Entries on target coordinates
.....
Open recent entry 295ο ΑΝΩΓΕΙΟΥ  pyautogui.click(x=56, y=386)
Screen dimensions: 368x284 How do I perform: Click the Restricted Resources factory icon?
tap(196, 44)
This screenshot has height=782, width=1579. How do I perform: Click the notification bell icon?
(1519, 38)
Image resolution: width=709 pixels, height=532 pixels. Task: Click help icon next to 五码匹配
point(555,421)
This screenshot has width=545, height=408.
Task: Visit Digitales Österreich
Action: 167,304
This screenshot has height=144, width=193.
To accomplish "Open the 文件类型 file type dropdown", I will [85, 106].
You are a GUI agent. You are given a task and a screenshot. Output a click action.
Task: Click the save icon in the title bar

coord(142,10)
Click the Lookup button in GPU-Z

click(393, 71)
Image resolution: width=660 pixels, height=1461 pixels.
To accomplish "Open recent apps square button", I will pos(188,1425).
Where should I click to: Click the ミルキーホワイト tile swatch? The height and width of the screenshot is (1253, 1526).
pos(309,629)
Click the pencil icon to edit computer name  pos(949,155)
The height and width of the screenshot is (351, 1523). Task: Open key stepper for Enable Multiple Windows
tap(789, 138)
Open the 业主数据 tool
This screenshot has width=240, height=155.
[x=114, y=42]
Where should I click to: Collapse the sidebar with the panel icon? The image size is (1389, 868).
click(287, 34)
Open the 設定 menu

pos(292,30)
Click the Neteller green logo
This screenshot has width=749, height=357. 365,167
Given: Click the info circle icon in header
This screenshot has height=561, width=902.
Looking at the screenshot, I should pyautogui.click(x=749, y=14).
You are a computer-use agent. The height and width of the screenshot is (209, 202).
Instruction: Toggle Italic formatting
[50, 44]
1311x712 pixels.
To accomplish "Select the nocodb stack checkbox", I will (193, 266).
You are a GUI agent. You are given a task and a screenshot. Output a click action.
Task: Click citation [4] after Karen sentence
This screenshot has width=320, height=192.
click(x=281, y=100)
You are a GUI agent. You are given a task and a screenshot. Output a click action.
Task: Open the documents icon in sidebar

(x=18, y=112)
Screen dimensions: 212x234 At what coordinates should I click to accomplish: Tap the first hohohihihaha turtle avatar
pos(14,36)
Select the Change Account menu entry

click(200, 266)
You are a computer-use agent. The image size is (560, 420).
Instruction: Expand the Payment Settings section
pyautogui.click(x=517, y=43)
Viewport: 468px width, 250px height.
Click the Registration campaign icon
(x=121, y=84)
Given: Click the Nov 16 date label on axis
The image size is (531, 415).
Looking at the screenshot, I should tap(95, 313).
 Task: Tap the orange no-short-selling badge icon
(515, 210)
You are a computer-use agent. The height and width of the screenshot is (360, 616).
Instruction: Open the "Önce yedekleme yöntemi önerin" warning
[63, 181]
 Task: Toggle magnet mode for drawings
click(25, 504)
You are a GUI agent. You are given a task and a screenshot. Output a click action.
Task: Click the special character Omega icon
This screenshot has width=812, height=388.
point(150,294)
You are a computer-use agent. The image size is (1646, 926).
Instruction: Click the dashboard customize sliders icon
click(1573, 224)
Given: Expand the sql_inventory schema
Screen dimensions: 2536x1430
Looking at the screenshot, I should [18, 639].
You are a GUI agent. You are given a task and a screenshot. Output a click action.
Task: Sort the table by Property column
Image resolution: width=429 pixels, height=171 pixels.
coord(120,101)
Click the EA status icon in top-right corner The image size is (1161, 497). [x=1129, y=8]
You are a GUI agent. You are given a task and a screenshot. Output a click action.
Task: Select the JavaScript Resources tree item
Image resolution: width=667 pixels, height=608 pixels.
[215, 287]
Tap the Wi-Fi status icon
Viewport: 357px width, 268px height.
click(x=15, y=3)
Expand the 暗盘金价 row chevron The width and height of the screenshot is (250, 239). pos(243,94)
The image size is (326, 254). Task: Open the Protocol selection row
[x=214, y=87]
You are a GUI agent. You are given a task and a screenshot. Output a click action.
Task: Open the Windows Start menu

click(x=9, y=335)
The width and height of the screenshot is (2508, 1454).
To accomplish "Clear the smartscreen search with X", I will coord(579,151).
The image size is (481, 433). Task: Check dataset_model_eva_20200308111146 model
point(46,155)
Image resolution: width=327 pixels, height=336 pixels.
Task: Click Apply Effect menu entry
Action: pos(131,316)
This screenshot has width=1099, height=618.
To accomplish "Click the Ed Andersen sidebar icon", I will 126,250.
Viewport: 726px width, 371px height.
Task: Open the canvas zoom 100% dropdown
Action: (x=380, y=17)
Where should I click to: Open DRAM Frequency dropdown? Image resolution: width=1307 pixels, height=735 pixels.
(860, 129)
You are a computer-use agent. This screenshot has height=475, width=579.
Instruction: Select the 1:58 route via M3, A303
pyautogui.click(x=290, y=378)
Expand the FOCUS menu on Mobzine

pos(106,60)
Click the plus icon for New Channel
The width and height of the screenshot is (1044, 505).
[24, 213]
.....
*BRIEF*.
Return every line of the records above that contains the word "Toggle".

*TASK ANSWER*.
Instruction: Toggle Italic formatting
 Task: Toggle magnet mode for drawings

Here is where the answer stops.